Matters of the heart and mind
Drawing by Natalia Mikhaylenko.
That which is returned to God
The soul is emotional; it is related to feeling, to the human. When a couple lives harmoniously, without conflicts, it is usually said that, "they live soul to soul." If a person is open and positive, it is said that he "has a big soul", and if it is bigger than normal, they say that he "wears his soul on his sleeve". Anton Chekhov has a short story, The Darling ("Dushechka" in Russian, from dusha - soul). The story's heroine completely ‘dissolves’ into each of her three husbands and the word dushechka has come to indicate a woman who is dependent on men and lacks individuality.
If a person likes something, it "pleases his soul". and to do something well, one needs to "put his soul into it." And if there is no desire to do something, you can say that you "don't have your soul in it." At this point it should be clear that many of these expressions are identical to their English equivalents – with the key distinction that Russian uses the word ‘soul’ instead of ‘heart’, though the meaning is in fact no different.
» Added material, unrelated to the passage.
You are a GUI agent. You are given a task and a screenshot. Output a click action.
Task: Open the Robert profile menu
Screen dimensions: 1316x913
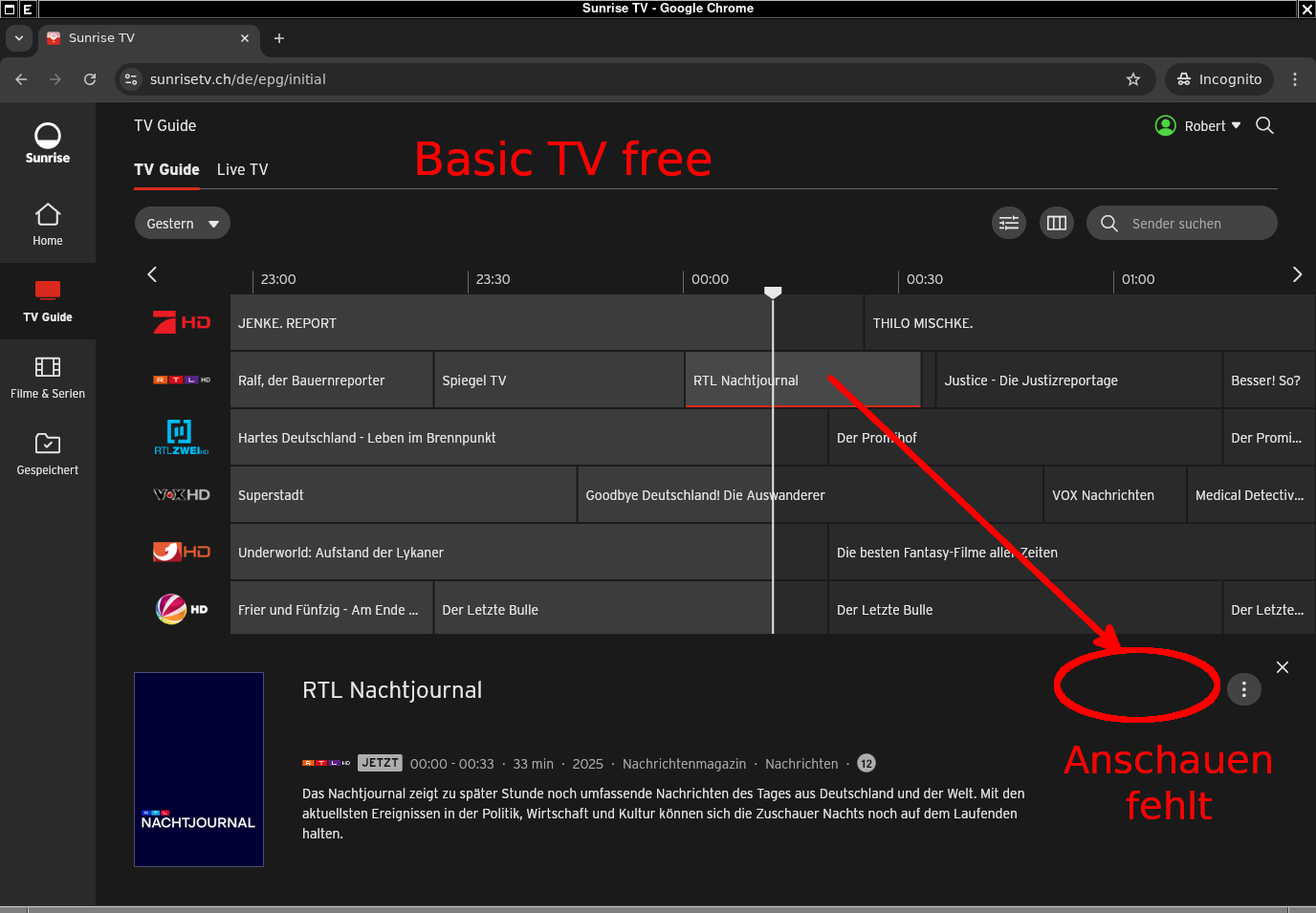click(x=1198, y=126)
Works of art that leave deep impressions "grab your soul". For example, a beautiful melodic song can be called "soul-snatching". Coming upon something that distracts you from quotidian life means "letting your soul go". There is a popular TV program in which long-lost relatives meet; it is called "From the bottom of my soul". In the metaphorical sense, this meaning is also used in commercials: A slogan from one of Russia's chocolate brands says, "Russia is a generous soul".
How the soul is connected to the body is not exactly clear. However, in a normal state it is supposedly located in the upper part of the body, since when a person is really afraid of something, his "soul drops to his stomach". We can suppose the soul is linked to the heart, since the heart is considered the focal point of emotions and feelings. Yet we know that it is also connected to the mind: An insane person is referred to as "sick in the soul". And at the moment of death, the soul parts from the body, which is why to die means to "have the soul return to God".
When someone is in a bad mood, we say, "Cats are grating his soul". When someone is poor, "a kopeck can’t be found in his soul".
Above carnal delights
The sensation that you have when you are going very fast (for example, downhill on skis) can be described as, "your spirit is caught," which literally means that you are having difficulties breathing. When you are running fast, you can say, "you’re speeding at full spirit".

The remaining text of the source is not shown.